Esta semana, após 63
anos andejando por este mundão, entrei pela primeira vez em um hospital para um
procedimento cirúrgico. Coisa mediana, mas só o fato de ser anestesia geral me
deixou encagaçado. Foram três horas e meia de bisturi neste corpo véio que os
tatus de cemitério vão comer por inteiro, algum dia.
Mas o pior foi o tempo
que fiquei na Sala de Recuperação. Foram cinco horas vendo de tudo num ambiente
triste, pesado, dolorido. Ali eu me consolei pois meu caso era flor perto de
tantos. Ali eu percebi o quanto somos minúsculos perante tudo isto que chamamos
vida.
Quando, finalmente,
cheguei no quarto e me olhei no espelho, rosto inchado, ele (o espelho) veio
com a mesma prosa de todas as manhãs quando começo meu dia. Só que desta vez lhe
retruquei.
Começou assim a
ladainha:
- Tchê. Tu DEVES tirar
retrato SEMPRE de bombachas!
- Tchê. Tu TENS que
emagrecer. NÃO PODE comer doces. Repara teu diabetes. Pegou teus remédios?

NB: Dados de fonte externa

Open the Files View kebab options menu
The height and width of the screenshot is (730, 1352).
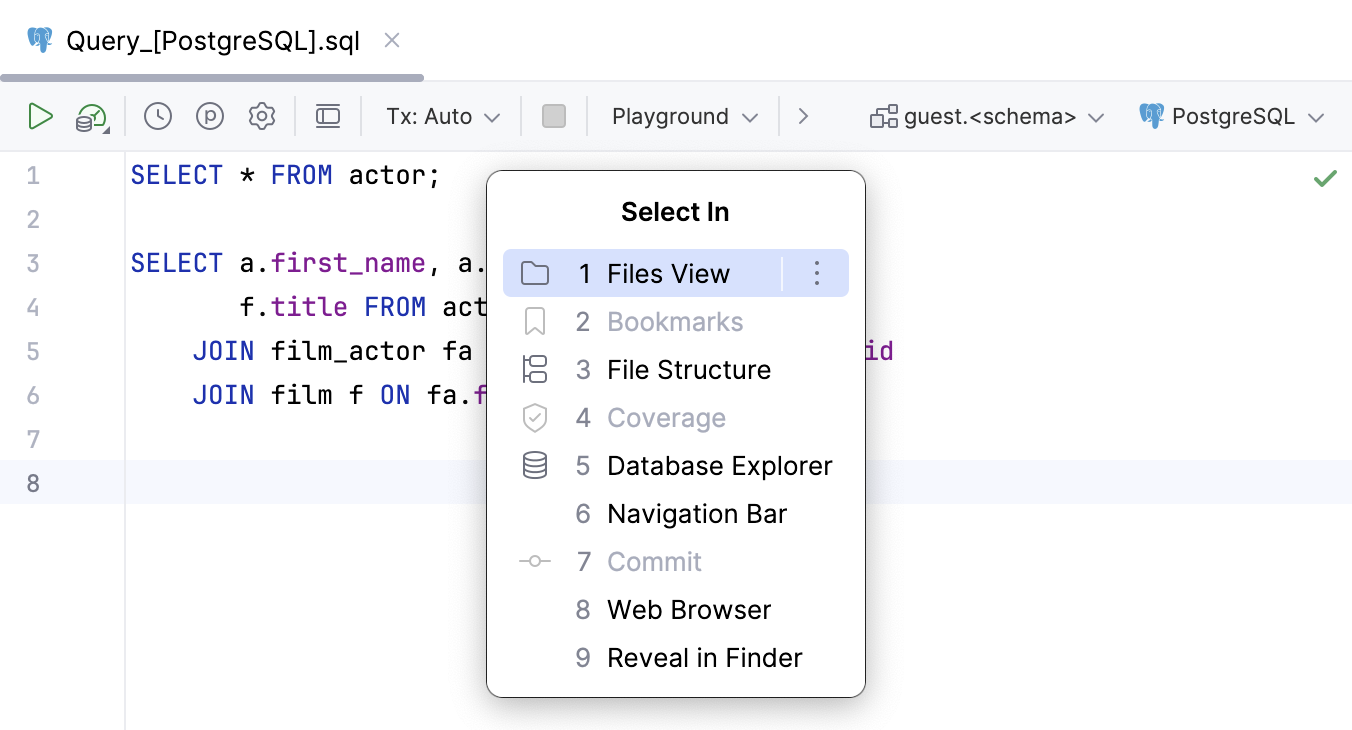coord(816,273)
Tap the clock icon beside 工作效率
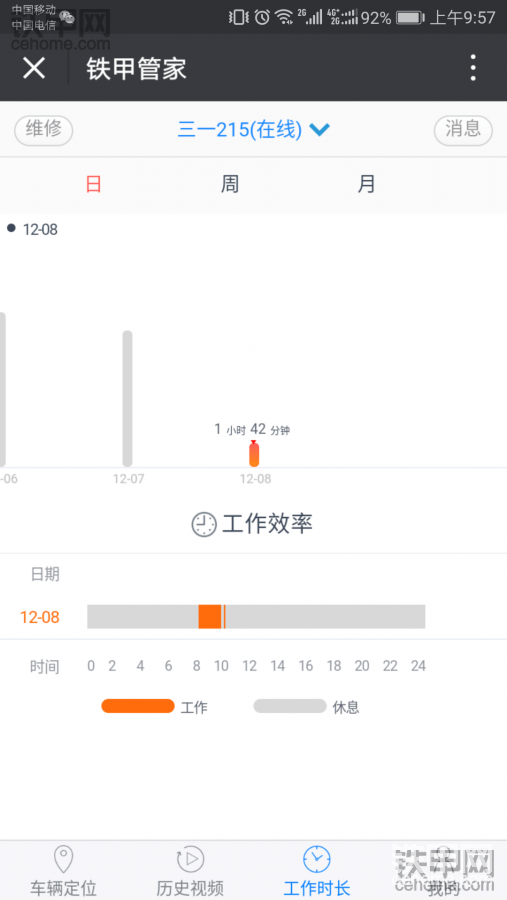Viewport: 507px width, 900px height. pos(204,524)
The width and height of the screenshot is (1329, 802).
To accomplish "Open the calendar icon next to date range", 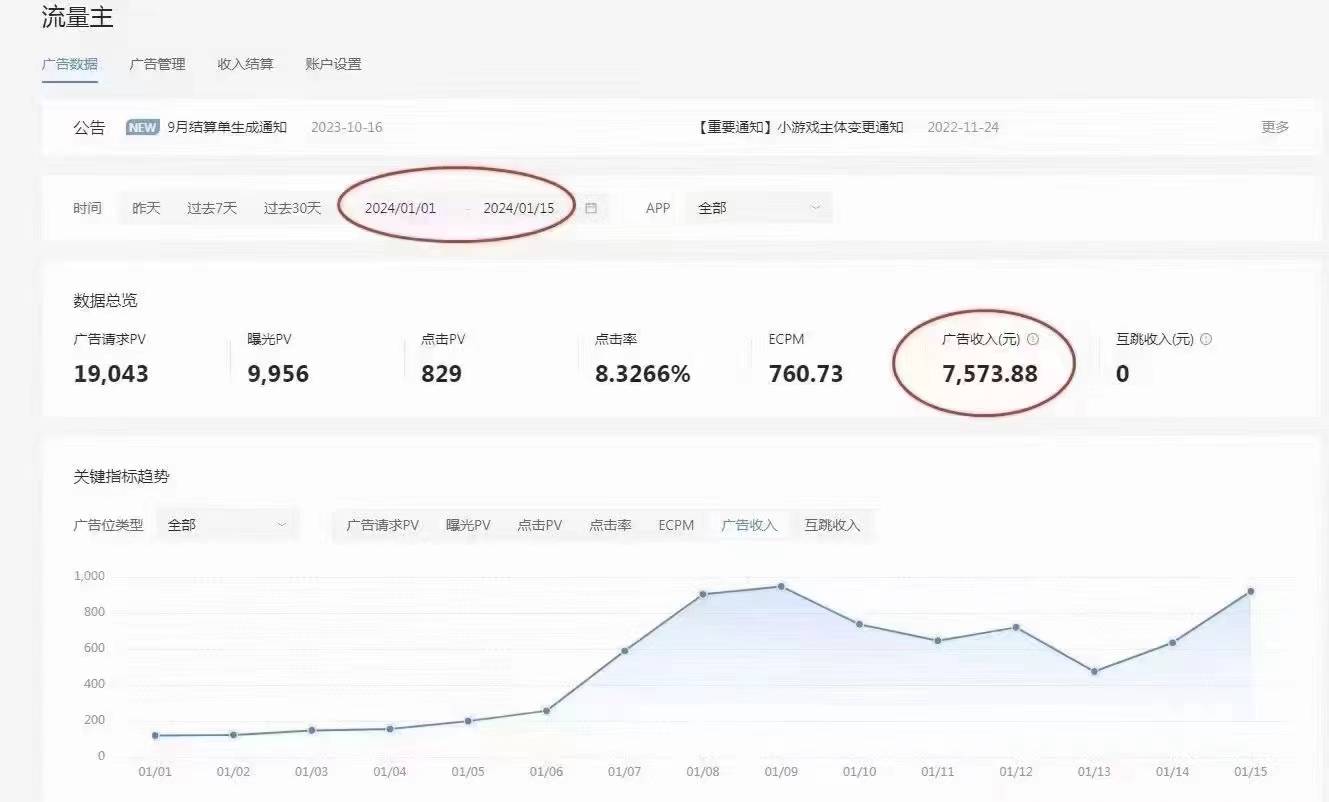I will click(590, 207).
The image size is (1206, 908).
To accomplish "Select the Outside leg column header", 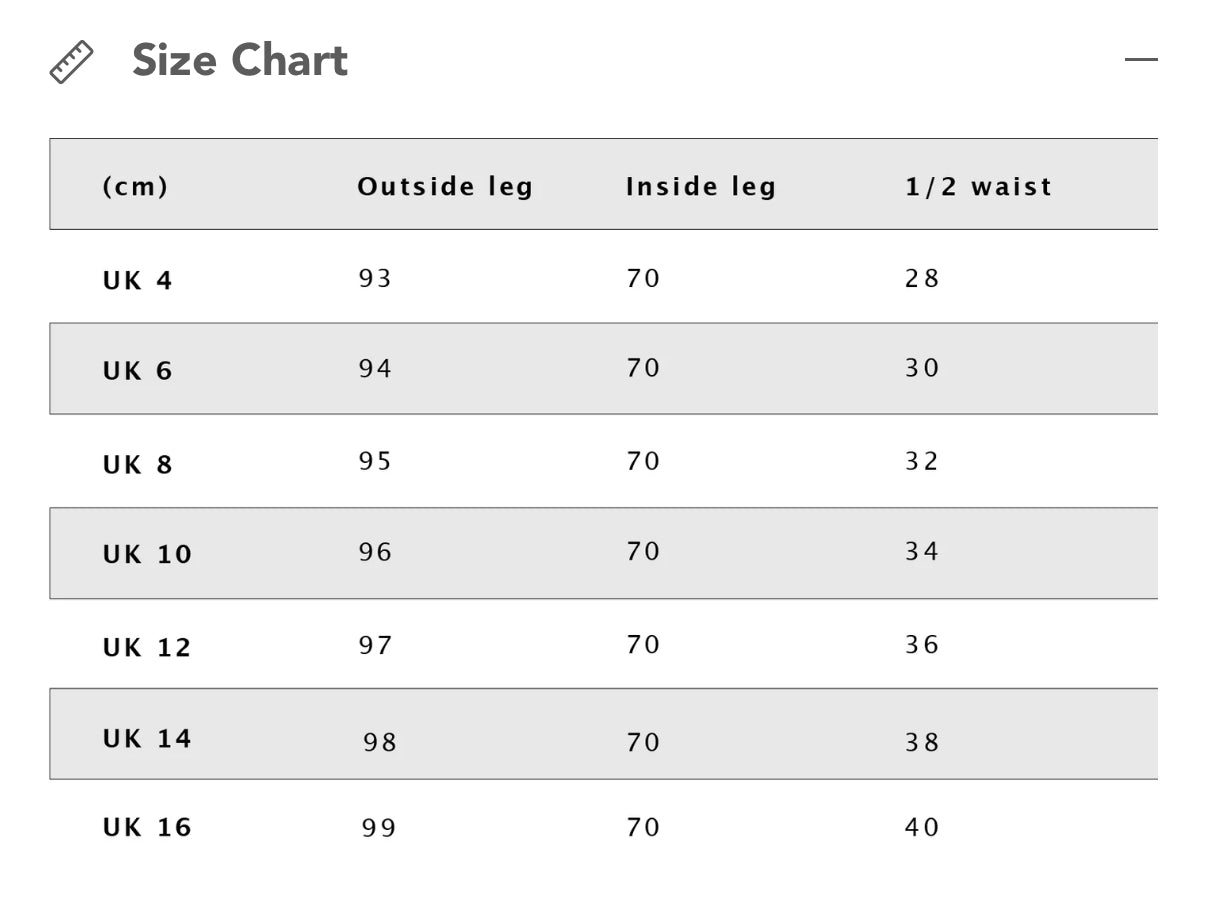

- Tchê. Tu NÃO DEVES chorar em público. PARA de te vitimizar com
saudade dos teus filhos!
- Tchê. NÃO postas
fotos em restaurantes. Quantos por aí mal tem o que comer!?
- Tchê. Não postas
fotos de viagens. Quantos conhecidos teus estão trabalhando nestas horas (ou
nem tem emprego)!?
- Tchê. NÃO escrevas
sobre futebol. Tu tens amigos colorados!
- Tchê. NÃO escrevas
sobre política. Tu tens amigos "coxinhas e petralhas"!
- Tchê. Tu TENS que manter
tolerância com as opiniões nas redes sociais e com os conchavos nos festivais!
- Tchê. Tu TENS que parar
de escrever poesia rimada e metrificada. A moda hoje é a prosa descompromissada,
em textos longos!
- Tchê. Tu TENS que
cortar teu cabelo!
- Tchê.... - CHEGA, gritei.
Passamos tempo demais nos julgando! Isto é cansativo! Quero ser feliz do MEU
jeito!
E só não quebrei o espelho porque era do hospital. Mas o meu, que não venha mais se fresquear.
E só não quebrei o espelho porque era do hospital. Mas o meu, que não venha mais se fresquear.